Home-page: https://github.com/pdrm83/rotten_tomatoes_scraper
Author: Pedram Ataee
Author-email: pedram.ataee@gmail.com
License: MIT
Description: [![license](https://img.shields.io/badge/license-MIT-success)](https://github.com/pdrm83/Rotten_Tomatoes_Scraper/blob/master/LICENSE)
        
        # Rotten Tomatoes Scraper 
        You can extract information about **movies** and **actors** that are listed on the Rotten Tomatoes website using this 
        module. Each movie has different metadata such as *Rating*, *Genre*, *Box Office*, *Studio*, and *Scores*. The 
        **Genre** has 20+ subcategories that also gives you more granular information on a movie. These metadata can be helpful 
        for many data science projects. For actors you can extract movies listed in **highest-rated** or **filmography** 
        sections depending on your need. This module uses the BeautifulSoup package to parse HTML documents. 
        
        ## Module
        The module requires the following libraries:
        
        * bs4
        * re
        * requests
        * urllib
        
        ## Install
        
        It can be installed using pip:
        ```python
        pip3 install rotten_tomatoes_scraper
        ```
        
        ## Usage
        This module contains two classes: **MovieScraper** and **CelebrityScraper**
        
        You can use *CelebrityScraper* to extract the complete list of movies that a celebrity participated by calling 
        `extract_metadata` method and using `section='filmography'`. Plus, you can also extract the list of top ranked movies 
        by using the same method and `section='highest'`. 
        
        ```python
        from rotten_tomatoes_scraper.rt_scraper import CelebrityScraper
        
        celebrity_scraper = CelebrityScraper(celebrity_name='jack nicholson')
        celebrity_scraper.extract_metadata(section='highest')

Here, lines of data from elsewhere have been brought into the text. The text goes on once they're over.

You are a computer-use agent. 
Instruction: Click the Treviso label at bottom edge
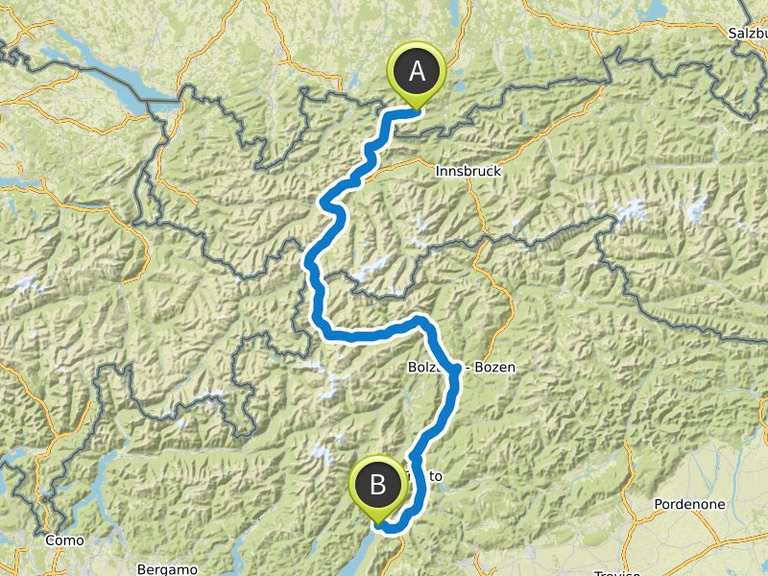[x=616, y=573]
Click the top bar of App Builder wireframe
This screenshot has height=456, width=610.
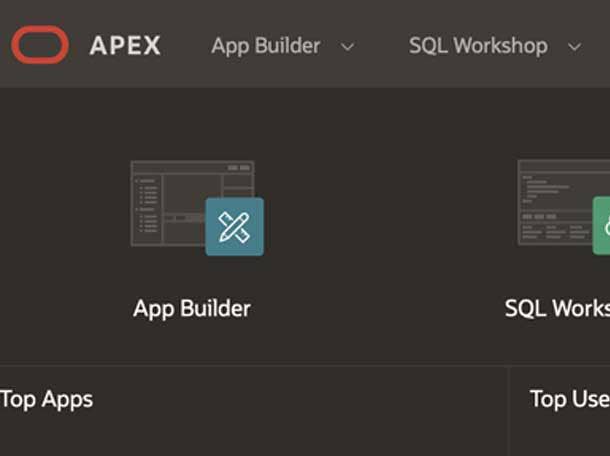(x=192, y=167)
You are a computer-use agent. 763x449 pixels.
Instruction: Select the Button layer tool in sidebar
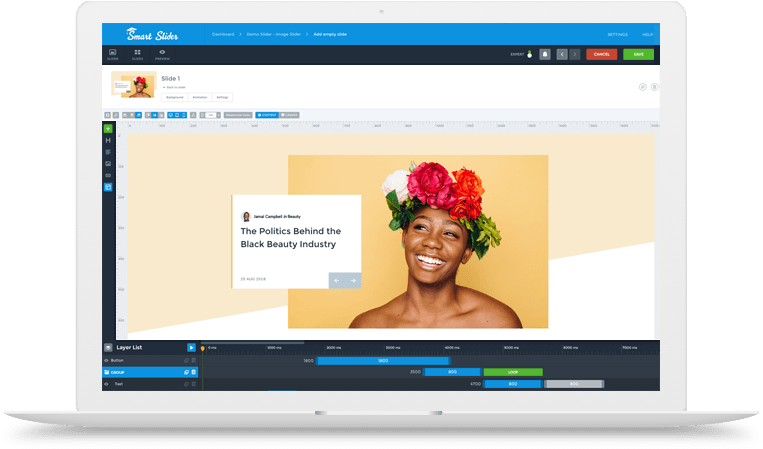pos(108,175)
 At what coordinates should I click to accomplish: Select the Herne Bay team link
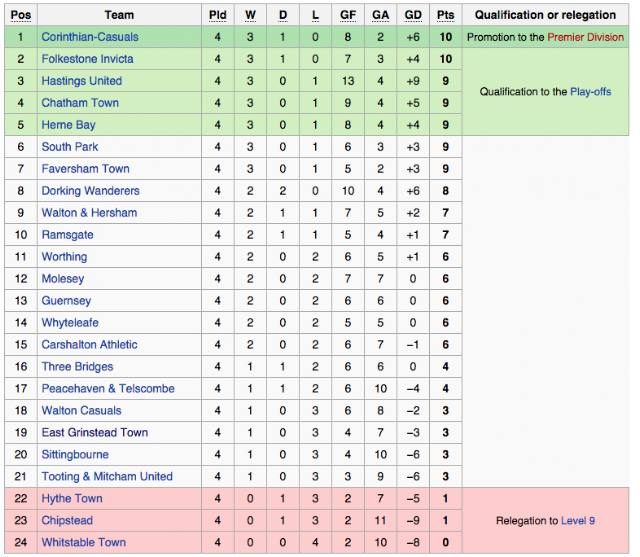point(69,125)
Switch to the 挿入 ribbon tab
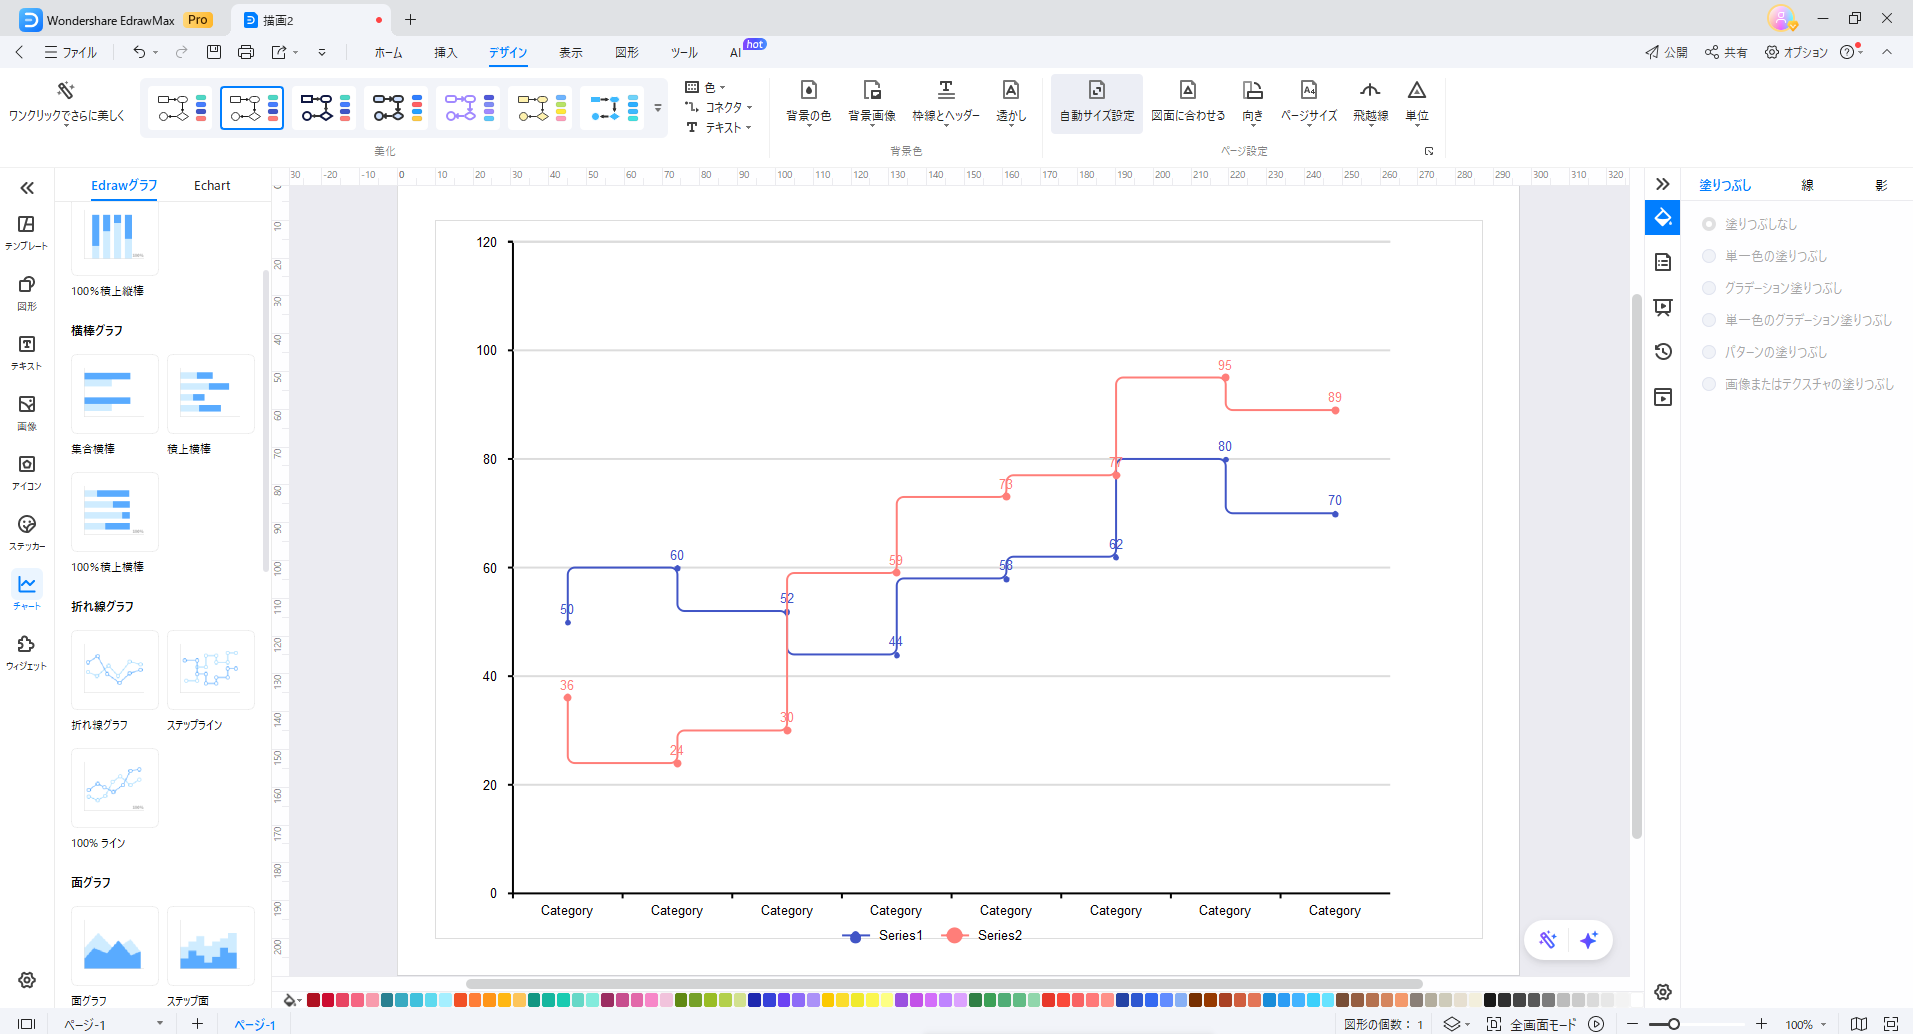1913x1034 pixels. [x=445, y=53]
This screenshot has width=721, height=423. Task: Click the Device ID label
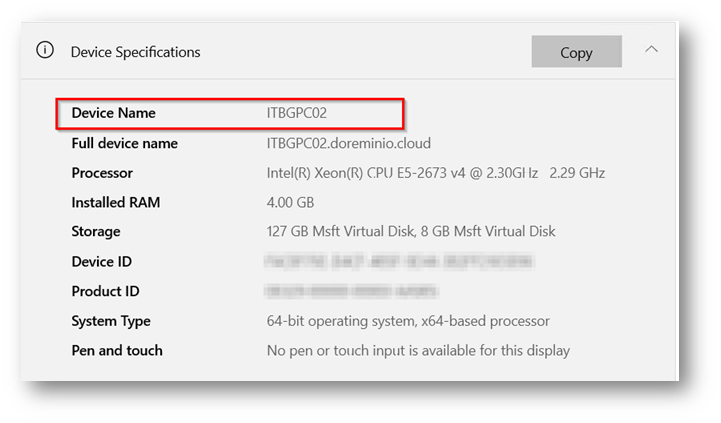click(x=101, y=262)
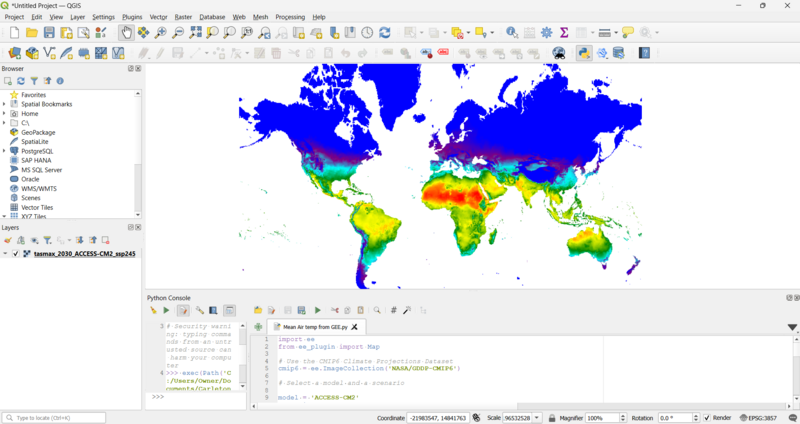The height and width of the screenshot is (424, 800).
Task: Select the Identify Features tool
Action: coord(512,33)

        movie_titles = celebrity_scraper.metadata['movie_titles']
        
        print(movie_titles)
        ['Kubrick by Kubrick (Kubrick par Kubrick)', 'On a Clear Day You Can See Forever', 'The Shooting']
        ```
        
        You can also use *MovieScraper* to extract metadata of movies. If you want to find out what movie genres an actor has 
        played in, you can, first, extract the list of movies that he or she participated using `CelebrityScraper`. Then, you 
        must instantiate the `MovieScraper` and feed the list of movies to the `extract_metada` method. 
        
        ```python
        from rotten_tomatoes_scraper.rt_scraper import MovieScraper
        
        movie_url = 'https://www.rottentomatoes.com/m/marriage_story_2019'
        movie_scraper = MovieScraper(movie_url=movie_url)

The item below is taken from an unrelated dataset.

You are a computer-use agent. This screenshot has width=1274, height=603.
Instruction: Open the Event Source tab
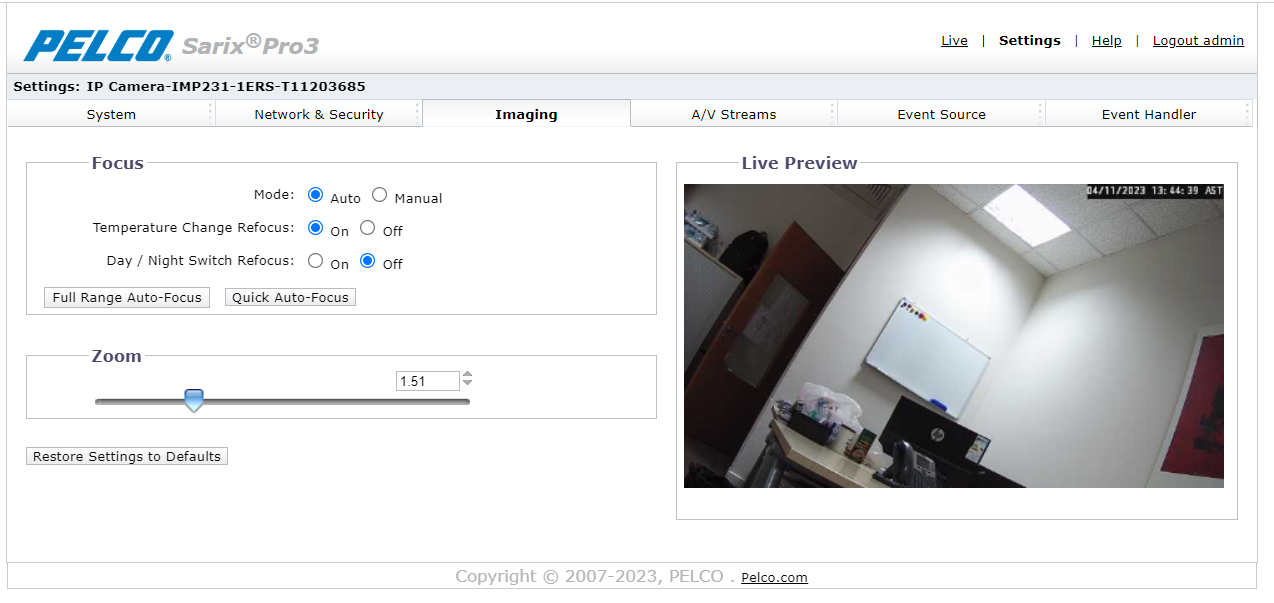coord(940,113)
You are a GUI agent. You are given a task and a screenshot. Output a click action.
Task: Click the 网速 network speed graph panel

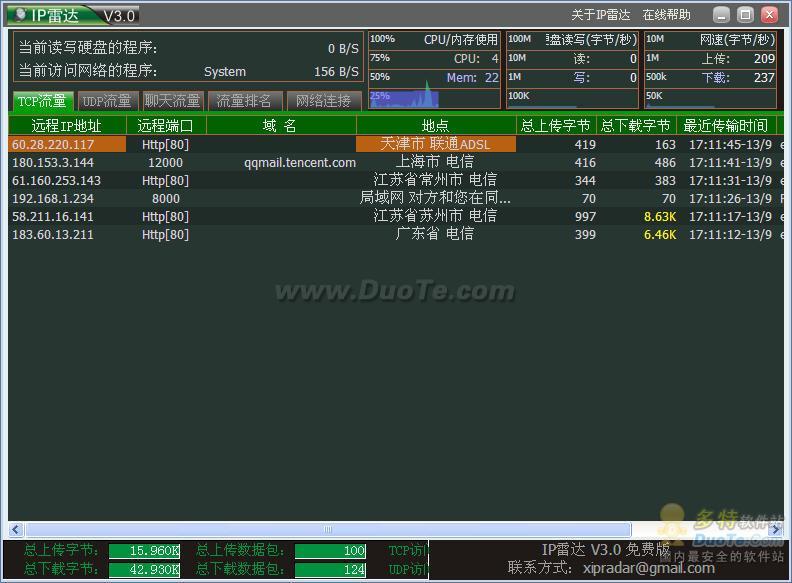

        movie_scraper.extract_metadata()
        
        print(movie_scraper.metadata)
        {'score_rotten': '94%', 'score_audience': '85%', 'Rating': 'R', 'Genre': ['Drama'], 'Studio': 'Netflix'}
        ```
        
        You can feed `movie_url` or `movie_title` to extract the movie metadata. You can see the code below. 
        
        ```python
        from rotten_tomatoes_scraper.rt_scraper import MovieScraper
        
        movie_scraper = MovieScraper(movie_title='VICKY CRISTINA BARCELONA')
        movie_scraper.extract_metadata()
        
        print(movie_scraper.metadata)
        {'score_rotten': '81%', 'score_audience': '74%', 'Rating': 'PG-13', 'Genre': ['Comedy', 'Drama', 'Romance'], 'Box Office': 23164041, 'Studio': 'The Weinstein Co.'}
        ```
        
        This module doesn't give you a full access to all the metadata that you may find in Rotten Tomatoes website. However,
        you can easily use it to extract the most important ones.
        
        And, that's pretty much it!
        
Platform: UNKNOWN
Classifier: License :: OSI Approved :: MIT License
Classifier: Programming Language :: Python :: 3
Classifier: Programming Language :: Python :: 3.7
Description-Content-Type: text/markdown